Sphinx makes available broad-coverage language and acoustical models, but we probably don't need or want these. In most any robotics application, the vocabulary of possible utterances is much smaller than general language. Certainly, the number of utterances for which we're able to get robots to take meaningful action is quite small.

Because of this, we're going to tailor Sphinx to a small domain of possible utterances by providing it a custom knowledge base.

Building the knowledge base

First you'll need a target set of sentences. We encourage you to think about whatever utterances are most important to your project.

Compile these into a plain text file, then use the online Sphinx lmtool to build the knowledge base files.

Using Sphinx

To avoid running a JVM on the robot, we'll use PocketSphinx, a lightweight, C Sphinx implementation.

We should be able to install PocketSphinx from a package manager

pip install pocketsphinx

Local build (optional)

PocketSphinx (and regular Sphinx) rely on libraries that are distributed in SphinxBase.

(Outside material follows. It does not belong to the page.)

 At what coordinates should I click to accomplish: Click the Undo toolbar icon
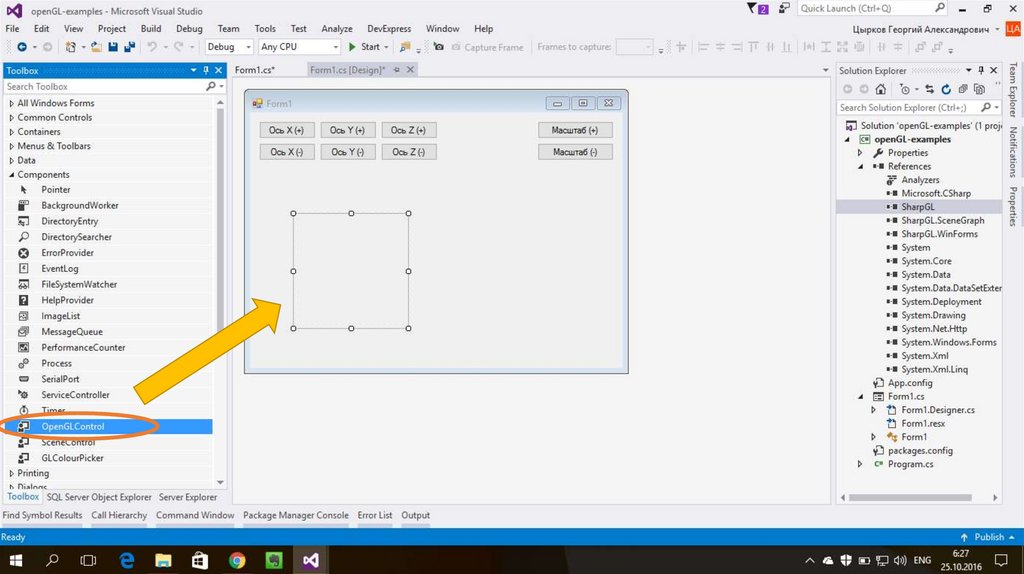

Clone and build both of these repos in ~/lib.

Configure your environment (library paths, Python package paths) to pick up on the build output.

PocketSphinx with ROS

A lot of folks have used PocketSphinx on their robots, so we'll use a popular community wrapper, ros-pocketsphinx. Clone this down to your workspace and make sure it builds.

You should be able to run the turtlebot example by running the correct launch file on your lab machine. We'll make microphones (webcams) available so you can test.

Using your custom knowledge base

Sub in your custom model files and modify the turtlebot demo to see how well PocketSphinx works for your sentences. You may need to adjust phrasing if some sentences don't transcribe reliably. Pay attention to the confidence assigned

Note that this testing is just with local audio from your development machine. Naturally, be ready to adjust once your model runs on the actual robot's microphones!

Control Kuri with voice commands

We aren't quite ready to put your model on the robot, but so that you can see a closed loop of voice interaction, modify the ros-pocketsphinx example to make Kuri respond in some way to utterances.

If it's important that your robot be able to speak arbitrary utterances back, consider looking into a lightweight speech synthesis package like espeak. Otherwise, leverage your animations and the robot's built in sounds.